Yes, when you create a portal (without using the control (Windows) or alt/option (macOS) key to delete the template face), the portal will be placed in exactly the same place as the existing face. You will then need to move it very slightly in one direction or the other. The best direction might be affected by the construction of your window frames – ideally, you want the portal to remain enclosed by the window frame so that there are no gaps that light could ‘leak’ through, which could cause noisier results.

Regards,
Shaderlight support

blackdogsketch
Total Posts: 23
kfoojones - Feb 27, 2020 08:15pm

Hi,

Yes, when you create a portal (without using the control (Windows) or alt/option (macOS) key to delete the template face), the portal will be placed in exactly the same place as the existing face. You will then need to move it very slightly in one direction or the other. The best direction might be affected by the construction of your window frames – ideally, you want the portal to remain enclosed by the window frame so that there are no gaps that light could ‘leak’ through, which could cause noisier results.

Regards,
Shaderlight support

Ah…so when using the auto placement, where it senses the plane of glass and places the portal…the portals is exactly on the glass.
Unless you use CTRL?
And if you manually create the rectangle for the portal, same thing?  Exactly on the glass?

kfoojones
Total Posts: 275

Hi,

Sorry, I was a little unclear – using the control/alt/option key will simply delete the face that you click on, so there will obviously be no issue with the portal being in the same place. When using your window glass as a template, you clearly won’t want to use control to delete the glass, hence the need to move the portal after creating it. Another approach would be to create a sacrificial template face on the inside or outside edge of the window frame (assuming that is away from your glass) and then use the control-key creation method to delete the template face as you create the portal. The results should be the same in either case, so use whichever method is easiest for you.

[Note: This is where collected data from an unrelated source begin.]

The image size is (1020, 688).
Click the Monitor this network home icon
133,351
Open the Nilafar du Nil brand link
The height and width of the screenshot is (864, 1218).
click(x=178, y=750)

Perhaps another way of putting it is that there aren’t really ‘auto’ and ‘manual’ placement methods – Shaderlight will simply use whatever SketchUp face you click on as a template to create the portal. Sometimes it is convenient to use an already existing glass face to create a portal of the correct shape and sometimes it is more convenient to create a special template face to define the shape of the portal and then use the control-key to remove the template face when creating the portal.

Regards,
Shaderlight support

blackdogsketch
Total Posts: 23
kfoojones - Feb 27, 2020 08:40pm

Hi,

Sorry, I was a little unclear – using the control/alt/option key will simply delete the face that you click on, so there will obviously be no issue with the portal being in the same place. When using your window glass as a template, you clearly won’t want to use control to delete the glass, hence the need to move the portal after creating it. Another approach would be to create a sacrificial template face on the inside or outside edge of the window frame (assuming that is away from your glass) and then use the control-key creation method to delete the template face as you create the portal. The results should be the same in either case, so use whichever method is easiest for you.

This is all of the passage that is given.